**Recorded data**

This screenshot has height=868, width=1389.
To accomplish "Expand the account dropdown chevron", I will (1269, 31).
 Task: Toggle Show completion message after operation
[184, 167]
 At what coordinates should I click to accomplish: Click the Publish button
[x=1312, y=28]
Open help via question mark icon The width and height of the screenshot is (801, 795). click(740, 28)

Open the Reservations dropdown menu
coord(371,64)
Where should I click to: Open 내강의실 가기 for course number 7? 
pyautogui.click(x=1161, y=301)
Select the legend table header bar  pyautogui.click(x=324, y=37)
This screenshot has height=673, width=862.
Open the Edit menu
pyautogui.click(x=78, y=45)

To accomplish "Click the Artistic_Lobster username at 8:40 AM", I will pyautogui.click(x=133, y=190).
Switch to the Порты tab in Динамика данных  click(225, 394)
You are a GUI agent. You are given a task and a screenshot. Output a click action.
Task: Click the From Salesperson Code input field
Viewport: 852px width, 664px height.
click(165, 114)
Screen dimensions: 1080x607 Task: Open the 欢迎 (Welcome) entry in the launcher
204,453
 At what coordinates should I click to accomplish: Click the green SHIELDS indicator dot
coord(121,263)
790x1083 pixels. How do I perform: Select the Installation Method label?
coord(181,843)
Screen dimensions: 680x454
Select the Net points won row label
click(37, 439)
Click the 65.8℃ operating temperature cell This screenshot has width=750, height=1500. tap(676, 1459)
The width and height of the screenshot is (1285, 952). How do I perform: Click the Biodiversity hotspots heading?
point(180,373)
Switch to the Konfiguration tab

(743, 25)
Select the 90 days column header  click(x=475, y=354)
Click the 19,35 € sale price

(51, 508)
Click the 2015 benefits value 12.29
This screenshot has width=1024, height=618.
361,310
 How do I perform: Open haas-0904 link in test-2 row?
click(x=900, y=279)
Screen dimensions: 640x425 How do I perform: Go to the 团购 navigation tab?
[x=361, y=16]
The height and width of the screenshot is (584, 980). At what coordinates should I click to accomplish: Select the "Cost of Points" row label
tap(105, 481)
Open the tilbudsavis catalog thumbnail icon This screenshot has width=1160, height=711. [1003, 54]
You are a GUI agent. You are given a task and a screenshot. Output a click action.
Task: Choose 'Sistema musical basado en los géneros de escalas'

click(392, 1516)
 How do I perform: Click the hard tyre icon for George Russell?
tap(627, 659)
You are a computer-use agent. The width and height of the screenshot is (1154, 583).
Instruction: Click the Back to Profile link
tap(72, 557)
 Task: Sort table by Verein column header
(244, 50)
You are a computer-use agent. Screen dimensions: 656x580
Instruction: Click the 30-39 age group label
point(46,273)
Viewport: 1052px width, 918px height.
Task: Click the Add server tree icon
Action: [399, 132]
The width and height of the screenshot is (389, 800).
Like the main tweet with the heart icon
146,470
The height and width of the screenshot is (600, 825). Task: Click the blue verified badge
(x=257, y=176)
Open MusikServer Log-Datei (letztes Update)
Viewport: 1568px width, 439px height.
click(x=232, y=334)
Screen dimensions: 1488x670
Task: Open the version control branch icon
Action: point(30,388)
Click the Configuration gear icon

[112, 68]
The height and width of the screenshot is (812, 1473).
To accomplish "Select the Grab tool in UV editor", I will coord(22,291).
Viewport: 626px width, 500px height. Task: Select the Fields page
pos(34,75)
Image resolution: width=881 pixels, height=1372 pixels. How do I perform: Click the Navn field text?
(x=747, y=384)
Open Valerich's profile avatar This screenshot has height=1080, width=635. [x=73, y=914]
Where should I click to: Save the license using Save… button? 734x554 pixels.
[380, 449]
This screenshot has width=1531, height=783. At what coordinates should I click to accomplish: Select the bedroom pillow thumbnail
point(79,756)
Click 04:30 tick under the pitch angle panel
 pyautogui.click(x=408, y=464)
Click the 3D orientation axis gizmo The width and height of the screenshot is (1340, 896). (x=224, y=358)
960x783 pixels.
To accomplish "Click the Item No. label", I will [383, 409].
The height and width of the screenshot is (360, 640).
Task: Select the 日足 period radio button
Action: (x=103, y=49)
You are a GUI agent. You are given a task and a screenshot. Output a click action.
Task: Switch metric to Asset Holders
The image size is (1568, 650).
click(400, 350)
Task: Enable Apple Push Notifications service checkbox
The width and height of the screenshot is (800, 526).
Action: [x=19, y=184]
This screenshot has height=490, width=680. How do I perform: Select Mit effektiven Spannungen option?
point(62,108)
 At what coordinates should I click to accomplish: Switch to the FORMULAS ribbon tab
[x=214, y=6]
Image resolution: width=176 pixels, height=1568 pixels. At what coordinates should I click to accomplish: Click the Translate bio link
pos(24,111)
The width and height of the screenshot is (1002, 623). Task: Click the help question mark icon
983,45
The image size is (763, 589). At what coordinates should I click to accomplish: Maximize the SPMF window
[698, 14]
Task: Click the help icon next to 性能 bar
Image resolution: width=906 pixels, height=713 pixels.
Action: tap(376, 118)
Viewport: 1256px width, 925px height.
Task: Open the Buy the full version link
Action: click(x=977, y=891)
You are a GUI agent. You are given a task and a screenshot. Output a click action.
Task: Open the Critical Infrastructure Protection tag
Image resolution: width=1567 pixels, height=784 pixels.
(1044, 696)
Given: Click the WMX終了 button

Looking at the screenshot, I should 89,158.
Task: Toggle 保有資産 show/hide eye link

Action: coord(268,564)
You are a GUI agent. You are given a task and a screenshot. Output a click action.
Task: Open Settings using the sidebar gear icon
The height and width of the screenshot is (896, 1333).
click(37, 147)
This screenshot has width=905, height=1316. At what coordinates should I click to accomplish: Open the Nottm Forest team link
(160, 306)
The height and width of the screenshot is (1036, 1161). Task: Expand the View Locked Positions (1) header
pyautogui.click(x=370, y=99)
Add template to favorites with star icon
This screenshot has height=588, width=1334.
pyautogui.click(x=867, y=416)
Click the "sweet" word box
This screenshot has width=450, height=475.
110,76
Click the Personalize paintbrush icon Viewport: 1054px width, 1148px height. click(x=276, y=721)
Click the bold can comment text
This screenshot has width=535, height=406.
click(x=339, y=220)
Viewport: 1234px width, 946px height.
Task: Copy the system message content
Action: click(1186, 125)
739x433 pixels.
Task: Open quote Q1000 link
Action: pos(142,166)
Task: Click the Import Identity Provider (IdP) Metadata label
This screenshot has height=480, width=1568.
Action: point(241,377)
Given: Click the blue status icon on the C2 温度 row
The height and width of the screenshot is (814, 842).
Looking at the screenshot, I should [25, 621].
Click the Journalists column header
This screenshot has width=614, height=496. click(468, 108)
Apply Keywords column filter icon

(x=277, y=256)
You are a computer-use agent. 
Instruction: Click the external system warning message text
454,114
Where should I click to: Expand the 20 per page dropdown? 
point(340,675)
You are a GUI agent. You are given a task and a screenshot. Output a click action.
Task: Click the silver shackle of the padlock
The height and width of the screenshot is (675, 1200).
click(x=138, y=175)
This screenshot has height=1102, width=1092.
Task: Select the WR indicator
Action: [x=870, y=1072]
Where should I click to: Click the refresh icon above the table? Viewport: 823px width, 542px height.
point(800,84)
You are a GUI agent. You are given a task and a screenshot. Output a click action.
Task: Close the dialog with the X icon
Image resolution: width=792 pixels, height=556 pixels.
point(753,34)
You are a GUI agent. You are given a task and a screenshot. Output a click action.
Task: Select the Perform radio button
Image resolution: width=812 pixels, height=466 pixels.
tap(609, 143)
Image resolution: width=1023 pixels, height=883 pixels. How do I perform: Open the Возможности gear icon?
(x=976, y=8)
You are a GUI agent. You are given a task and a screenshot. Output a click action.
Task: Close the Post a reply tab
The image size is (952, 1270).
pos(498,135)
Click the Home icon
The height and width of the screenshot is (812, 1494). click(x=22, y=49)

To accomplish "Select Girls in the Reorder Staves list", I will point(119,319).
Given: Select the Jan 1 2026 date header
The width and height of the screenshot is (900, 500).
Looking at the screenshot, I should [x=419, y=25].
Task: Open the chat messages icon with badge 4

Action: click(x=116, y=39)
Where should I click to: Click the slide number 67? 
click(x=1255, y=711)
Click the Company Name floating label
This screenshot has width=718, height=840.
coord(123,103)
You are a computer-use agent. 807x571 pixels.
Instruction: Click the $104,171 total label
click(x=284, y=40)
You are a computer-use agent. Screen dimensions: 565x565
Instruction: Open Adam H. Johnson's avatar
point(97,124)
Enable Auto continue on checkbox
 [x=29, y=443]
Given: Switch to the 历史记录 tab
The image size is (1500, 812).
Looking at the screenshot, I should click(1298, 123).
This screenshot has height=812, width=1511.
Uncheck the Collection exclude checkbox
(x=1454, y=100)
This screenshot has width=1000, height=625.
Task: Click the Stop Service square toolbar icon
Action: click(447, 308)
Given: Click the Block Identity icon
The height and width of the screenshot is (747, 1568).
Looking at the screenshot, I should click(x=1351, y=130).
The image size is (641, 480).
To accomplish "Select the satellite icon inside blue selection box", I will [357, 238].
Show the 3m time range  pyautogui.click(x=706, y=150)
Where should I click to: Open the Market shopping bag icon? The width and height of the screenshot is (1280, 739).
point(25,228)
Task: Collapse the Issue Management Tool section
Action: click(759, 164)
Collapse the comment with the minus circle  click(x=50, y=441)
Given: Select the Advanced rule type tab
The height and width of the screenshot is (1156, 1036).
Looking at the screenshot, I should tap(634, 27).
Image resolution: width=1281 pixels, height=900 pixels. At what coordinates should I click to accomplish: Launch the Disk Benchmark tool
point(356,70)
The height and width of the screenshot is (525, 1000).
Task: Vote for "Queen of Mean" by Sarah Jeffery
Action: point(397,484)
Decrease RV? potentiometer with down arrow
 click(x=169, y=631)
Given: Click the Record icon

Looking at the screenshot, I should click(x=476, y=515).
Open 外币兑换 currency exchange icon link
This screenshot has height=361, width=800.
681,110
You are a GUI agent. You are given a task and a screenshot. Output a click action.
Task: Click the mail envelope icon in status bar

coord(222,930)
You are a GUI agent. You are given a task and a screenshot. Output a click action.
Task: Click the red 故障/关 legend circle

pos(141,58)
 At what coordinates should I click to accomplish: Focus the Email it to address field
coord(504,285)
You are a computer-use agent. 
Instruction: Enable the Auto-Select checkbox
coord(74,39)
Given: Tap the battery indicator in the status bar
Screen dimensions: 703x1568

**Instructions for the task**
Where does the word "Close" appear in the records above? Return every line that holds it.

**Your response**
Task: Close the dialog with the X icon
Task: Close the Post a reply tab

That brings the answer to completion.